Tras meses con la persiana cerrada, el relevo a Déjà Vu ya tiene rostro. La fachada del local luce el cartel de Hanfry Chicken, un restaurante especializado en pollo frito al estilo coreano que se anuncia con un rótulo en español y otro en caracteres coreanos (한프라이치킨). El establecimiento, que ya está abierto, se sitúa en el número 19 y según se lee en su perfil en Google, cuenta con un horario de lunes a jueves de 13.00 a 00.00 horas y de viernes a domingo hasta las 00.30.

El contraste es un ejemplo claro del cambio de modelo en Málaga capital. Donde antes se servían tés especiados, crepes y batidos caseros, ahora se prepara comida rápida de inspiración asiática, una propuesta que en los últimos años gana terreno en la ciudad, donde, sobre todo, los bufés de sushi están causando furor entre los más jóvenes.

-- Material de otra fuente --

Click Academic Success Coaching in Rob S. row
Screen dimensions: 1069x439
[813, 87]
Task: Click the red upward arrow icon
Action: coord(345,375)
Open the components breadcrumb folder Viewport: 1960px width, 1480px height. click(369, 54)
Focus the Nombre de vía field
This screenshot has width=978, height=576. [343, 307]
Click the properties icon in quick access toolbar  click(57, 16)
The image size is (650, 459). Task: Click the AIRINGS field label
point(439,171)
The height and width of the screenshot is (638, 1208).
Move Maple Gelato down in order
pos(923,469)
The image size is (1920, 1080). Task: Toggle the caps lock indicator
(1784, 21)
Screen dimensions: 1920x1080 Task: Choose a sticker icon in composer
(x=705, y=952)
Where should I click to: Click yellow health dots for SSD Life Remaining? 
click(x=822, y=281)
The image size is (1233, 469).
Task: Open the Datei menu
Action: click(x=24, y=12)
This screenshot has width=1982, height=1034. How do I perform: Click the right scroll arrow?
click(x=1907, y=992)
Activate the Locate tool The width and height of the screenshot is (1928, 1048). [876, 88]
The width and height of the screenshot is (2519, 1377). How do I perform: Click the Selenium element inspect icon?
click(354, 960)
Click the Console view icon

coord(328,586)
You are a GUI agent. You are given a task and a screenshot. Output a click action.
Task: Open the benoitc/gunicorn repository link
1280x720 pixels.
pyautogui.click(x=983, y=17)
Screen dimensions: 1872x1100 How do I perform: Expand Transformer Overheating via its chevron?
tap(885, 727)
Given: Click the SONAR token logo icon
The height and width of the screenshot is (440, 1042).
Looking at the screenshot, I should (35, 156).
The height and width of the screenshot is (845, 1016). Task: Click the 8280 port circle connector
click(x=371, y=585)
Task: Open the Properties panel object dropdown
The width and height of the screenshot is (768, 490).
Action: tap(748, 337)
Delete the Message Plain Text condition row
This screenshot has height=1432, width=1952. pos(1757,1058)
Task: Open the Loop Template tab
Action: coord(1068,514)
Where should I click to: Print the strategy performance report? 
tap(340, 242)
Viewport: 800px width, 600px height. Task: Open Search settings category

Hace solo un año, en junio de 2025, Déjà Vu figuraba en este periódico entre las teterías que aún resistían en los barrios de Málaga mientras el modelo desaparecía del Centro. En aquel reportaje, varios propietarios coincidían en una idea: este tipo de negocio tradicional solo podía sobrevivir lejos del casco histórico, donde la clientela fija del barrio sostenía las tardes flojas frente a unos alquileres imposibles y una turistificación que lo empujaba todo hacia afuera.

El cierre de Déjà Vu altera esa lectura. La presión ya no se concentra únicamente en el centro turístico. Que una de aquellas supervivientes baje la persiana en plena Carretera de Cádiz confirma que el repliegue de las teterías y de los pequeños negocios tradicionales también ha llegado a los barrios que durante años fueron su última trinchera.